A Little More Explanation
Caveat — This is a very new, rapidly evolving technology which is changing the way publishers and libraries do business. Policies and technologies are changing continuously. We try to have the most recent information, but be aware things may have changed. Update: (2022) This caveat was first posted in 2013. It is still true today, unfortunately.
Libby/Overdrive can be used to download both eBooks and Audiobooks for all platforms including Kindles as well as thousands of magazines such as The New Yorker, The Economist and Vanity Fair. Libby and the Overdrive are two apps provided by the company, Overdrive. Libby also provides access to videos such as Great Courses and Kanopy (see below) and the magazines work better.
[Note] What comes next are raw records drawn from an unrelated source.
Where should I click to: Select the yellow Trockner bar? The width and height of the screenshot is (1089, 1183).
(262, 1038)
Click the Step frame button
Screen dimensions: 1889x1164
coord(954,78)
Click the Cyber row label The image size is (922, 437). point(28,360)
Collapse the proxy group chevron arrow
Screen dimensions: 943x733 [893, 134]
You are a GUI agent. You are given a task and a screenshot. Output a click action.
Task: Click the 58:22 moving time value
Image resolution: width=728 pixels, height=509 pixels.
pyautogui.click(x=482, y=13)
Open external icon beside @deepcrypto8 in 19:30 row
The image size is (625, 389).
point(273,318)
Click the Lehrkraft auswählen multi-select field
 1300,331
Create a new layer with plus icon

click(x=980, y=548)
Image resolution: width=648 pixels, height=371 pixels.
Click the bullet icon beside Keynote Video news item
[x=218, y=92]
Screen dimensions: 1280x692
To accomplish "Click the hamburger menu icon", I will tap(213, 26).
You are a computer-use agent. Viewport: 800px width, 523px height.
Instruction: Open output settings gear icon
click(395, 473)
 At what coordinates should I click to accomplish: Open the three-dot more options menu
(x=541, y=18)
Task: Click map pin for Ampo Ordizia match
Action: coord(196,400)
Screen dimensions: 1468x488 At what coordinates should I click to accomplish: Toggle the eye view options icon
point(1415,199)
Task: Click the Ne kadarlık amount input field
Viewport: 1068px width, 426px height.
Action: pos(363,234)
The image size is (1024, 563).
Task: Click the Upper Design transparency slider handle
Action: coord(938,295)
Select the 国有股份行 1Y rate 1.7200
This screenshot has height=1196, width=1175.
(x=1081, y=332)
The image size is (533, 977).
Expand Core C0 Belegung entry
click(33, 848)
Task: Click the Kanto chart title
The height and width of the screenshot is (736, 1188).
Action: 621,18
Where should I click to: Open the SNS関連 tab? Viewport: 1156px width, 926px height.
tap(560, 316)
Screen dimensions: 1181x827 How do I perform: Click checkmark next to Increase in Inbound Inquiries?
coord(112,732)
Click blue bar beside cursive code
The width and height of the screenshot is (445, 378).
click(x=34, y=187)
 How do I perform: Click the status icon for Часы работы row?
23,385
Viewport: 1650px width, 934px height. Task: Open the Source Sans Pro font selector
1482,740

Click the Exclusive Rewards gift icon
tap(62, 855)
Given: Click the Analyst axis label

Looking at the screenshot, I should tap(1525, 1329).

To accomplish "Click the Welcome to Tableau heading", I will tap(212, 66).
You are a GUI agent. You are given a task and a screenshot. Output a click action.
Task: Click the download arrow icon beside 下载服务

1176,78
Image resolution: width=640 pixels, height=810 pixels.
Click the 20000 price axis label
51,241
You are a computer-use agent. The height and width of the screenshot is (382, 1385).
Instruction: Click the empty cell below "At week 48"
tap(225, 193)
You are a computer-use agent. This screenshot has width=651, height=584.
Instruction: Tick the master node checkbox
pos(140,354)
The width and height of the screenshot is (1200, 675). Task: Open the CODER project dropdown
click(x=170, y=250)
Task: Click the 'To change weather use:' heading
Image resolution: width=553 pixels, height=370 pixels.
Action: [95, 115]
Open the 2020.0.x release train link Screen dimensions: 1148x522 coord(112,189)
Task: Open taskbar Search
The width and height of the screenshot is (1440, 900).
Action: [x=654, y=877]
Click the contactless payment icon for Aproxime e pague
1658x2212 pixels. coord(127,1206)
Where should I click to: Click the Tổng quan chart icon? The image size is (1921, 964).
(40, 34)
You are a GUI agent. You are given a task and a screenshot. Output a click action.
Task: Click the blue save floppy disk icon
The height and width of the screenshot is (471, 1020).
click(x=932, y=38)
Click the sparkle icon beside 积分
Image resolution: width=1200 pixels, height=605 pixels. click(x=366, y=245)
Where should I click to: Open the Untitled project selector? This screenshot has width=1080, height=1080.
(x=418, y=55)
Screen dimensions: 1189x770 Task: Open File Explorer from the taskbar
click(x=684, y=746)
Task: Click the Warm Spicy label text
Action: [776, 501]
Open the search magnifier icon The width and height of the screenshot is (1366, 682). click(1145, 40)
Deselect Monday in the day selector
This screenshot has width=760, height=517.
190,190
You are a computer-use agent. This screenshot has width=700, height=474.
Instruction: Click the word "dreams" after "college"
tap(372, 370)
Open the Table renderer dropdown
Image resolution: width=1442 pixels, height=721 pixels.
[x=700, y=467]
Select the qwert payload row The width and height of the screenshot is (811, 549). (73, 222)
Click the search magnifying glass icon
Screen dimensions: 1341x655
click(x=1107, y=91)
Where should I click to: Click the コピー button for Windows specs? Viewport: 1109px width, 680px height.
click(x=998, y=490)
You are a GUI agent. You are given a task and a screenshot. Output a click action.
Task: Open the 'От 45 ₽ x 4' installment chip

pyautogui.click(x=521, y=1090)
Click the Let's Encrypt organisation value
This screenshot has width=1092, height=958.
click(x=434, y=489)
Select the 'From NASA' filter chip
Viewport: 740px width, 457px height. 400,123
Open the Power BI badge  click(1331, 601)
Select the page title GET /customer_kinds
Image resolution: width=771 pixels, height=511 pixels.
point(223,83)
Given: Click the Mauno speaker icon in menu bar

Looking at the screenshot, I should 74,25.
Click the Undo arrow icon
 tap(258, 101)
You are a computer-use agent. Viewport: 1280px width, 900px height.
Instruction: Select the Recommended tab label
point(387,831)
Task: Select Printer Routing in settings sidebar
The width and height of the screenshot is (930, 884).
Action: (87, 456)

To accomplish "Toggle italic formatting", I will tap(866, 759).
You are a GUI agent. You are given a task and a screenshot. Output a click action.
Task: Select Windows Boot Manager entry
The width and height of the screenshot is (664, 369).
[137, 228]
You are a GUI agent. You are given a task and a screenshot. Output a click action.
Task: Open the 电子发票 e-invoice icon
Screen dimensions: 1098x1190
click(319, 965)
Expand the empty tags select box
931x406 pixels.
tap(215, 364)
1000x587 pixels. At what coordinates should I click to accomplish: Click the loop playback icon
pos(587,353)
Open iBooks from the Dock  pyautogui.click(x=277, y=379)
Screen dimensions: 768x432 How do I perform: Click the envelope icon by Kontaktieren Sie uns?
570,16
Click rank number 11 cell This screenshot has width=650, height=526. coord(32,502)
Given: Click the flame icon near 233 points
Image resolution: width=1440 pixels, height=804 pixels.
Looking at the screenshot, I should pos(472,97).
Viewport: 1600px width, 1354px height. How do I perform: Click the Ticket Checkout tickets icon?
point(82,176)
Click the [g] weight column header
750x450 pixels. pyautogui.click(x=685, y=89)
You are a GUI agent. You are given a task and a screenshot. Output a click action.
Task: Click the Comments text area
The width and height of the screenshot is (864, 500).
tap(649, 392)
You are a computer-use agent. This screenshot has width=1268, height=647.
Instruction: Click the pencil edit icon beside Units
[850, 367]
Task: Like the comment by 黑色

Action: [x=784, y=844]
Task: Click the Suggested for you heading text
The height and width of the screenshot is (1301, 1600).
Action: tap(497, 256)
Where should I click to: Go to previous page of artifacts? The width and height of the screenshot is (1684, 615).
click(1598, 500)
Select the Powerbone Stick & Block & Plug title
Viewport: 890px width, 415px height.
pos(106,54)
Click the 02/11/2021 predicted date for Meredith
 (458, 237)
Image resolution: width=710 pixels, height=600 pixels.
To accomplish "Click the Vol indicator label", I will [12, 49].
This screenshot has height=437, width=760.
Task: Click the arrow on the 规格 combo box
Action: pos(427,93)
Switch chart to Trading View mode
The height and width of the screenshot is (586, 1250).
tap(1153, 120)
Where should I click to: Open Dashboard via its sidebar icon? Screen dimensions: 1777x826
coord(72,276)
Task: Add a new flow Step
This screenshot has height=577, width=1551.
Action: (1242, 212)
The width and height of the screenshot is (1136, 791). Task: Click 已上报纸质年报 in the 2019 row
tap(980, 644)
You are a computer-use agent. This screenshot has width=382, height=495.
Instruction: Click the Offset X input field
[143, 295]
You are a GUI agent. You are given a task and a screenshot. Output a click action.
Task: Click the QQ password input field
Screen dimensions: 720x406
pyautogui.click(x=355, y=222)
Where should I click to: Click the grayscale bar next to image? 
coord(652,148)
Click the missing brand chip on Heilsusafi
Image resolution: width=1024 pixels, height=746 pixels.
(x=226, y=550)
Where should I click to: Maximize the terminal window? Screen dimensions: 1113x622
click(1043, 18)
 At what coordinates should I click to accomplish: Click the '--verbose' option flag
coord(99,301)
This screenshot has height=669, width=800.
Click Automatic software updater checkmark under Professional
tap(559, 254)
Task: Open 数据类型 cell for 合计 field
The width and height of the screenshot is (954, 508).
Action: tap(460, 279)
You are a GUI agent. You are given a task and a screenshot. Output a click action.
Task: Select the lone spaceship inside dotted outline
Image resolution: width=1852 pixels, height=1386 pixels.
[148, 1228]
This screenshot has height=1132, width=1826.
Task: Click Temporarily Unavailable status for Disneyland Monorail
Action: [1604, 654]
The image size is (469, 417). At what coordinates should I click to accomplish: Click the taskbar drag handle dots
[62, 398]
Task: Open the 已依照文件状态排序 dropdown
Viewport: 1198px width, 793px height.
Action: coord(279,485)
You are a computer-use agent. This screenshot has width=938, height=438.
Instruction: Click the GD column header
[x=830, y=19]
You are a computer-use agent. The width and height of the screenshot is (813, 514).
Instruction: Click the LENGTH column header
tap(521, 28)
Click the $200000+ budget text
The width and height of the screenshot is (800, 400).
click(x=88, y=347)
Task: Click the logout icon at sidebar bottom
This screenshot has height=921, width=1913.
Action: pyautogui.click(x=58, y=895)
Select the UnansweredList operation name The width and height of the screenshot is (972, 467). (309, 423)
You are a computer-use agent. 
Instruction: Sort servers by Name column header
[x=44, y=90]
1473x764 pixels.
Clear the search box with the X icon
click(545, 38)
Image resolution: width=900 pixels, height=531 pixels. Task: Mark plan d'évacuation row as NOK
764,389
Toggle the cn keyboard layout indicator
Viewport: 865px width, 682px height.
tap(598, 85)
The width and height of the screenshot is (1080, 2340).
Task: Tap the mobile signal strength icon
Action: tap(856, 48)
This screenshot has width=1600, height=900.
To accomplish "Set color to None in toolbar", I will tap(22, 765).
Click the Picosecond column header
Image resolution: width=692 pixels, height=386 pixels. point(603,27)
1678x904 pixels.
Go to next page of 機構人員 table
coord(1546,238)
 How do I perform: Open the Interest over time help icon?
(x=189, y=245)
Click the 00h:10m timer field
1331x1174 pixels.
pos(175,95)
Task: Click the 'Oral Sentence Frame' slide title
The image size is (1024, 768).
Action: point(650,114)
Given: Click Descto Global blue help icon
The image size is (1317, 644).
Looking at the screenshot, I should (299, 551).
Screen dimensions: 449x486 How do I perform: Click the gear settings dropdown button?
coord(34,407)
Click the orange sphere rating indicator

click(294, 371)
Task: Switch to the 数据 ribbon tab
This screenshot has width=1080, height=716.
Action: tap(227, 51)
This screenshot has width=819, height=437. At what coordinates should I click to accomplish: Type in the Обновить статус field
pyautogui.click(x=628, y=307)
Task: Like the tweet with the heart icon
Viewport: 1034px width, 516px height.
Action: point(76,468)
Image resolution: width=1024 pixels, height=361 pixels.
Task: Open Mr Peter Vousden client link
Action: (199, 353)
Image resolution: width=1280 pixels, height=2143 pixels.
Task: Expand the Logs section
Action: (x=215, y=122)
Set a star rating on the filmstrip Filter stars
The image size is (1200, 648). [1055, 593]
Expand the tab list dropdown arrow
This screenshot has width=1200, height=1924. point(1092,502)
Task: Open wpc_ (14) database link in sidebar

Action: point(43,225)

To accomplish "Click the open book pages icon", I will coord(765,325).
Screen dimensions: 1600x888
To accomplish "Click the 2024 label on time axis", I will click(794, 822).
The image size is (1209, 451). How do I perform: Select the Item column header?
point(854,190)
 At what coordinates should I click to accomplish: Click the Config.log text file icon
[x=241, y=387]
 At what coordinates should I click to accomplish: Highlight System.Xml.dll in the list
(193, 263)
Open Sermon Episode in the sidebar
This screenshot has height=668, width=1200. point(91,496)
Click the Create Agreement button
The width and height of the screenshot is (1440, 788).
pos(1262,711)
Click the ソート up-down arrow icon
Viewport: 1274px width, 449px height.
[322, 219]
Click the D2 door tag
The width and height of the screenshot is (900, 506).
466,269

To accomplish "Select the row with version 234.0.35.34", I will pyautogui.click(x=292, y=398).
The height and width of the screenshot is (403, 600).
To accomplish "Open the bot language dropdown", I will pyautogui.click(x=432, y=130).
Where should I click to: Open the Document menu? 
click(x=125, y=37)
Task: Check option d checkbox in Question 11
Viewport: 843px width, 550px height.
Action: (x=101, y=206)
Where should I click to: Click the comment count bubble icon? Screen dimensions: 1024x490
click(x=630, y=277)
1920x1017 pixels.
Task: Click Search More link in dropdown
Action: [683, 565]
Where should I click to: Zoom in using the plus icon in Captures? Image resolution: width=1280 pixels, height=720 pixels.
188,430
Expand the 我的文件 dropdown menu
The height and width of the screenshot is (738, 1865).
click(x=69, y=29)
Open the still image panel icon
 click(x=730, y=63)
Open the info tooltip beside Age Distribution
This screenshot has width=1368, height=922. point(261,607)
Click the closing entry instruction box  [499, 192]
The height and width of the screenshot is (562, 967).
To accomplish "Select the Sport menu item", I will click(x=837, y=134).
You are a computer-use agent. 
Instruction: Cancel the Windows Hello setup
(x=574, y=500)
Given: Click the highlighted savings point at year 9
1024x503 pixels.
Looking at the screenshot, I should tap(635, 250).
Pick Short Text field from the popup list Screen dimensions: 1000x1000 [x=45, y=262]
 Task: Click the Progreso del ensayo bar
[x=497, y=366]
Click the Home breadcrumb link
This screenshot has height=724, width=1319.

If you are just starting out, we suggest you start with Libby. If you use the Overdrive app, we suggest you consider switching to Libby.
As its name implies, Freading is for eBooks. Freading uses Adobe Digital Editions to mediate the downloads so Kindle users are out of luck (See Caveat). While it does not limit the amount of patrons who can check out a particular title, it does limit patrons to three checkouts or renewals a week.
ComicsPlus features thousands of digital comic books available with a click of your mouse or a tap of your finger. All you need is your library card and a web browser to get started. You can even download the Comics Plus: Library Edition app for iPhone and iPad to take your borrowed comics on the go!
Hoopla lets you access and enjoy nearly half a million titles, from six different formats: Movies, TV, Music Albums, eAudiobooks, eBooks, and Comics/Graphic novels.
Kanopy also has a wide collection of movies and television programs, particularly classics. Want some Fellini, Kurosawa or Godard? This is the place. Or you can scratch your documentary itch with every Frederick Wiseman ever made (except the new one about New York Public Library).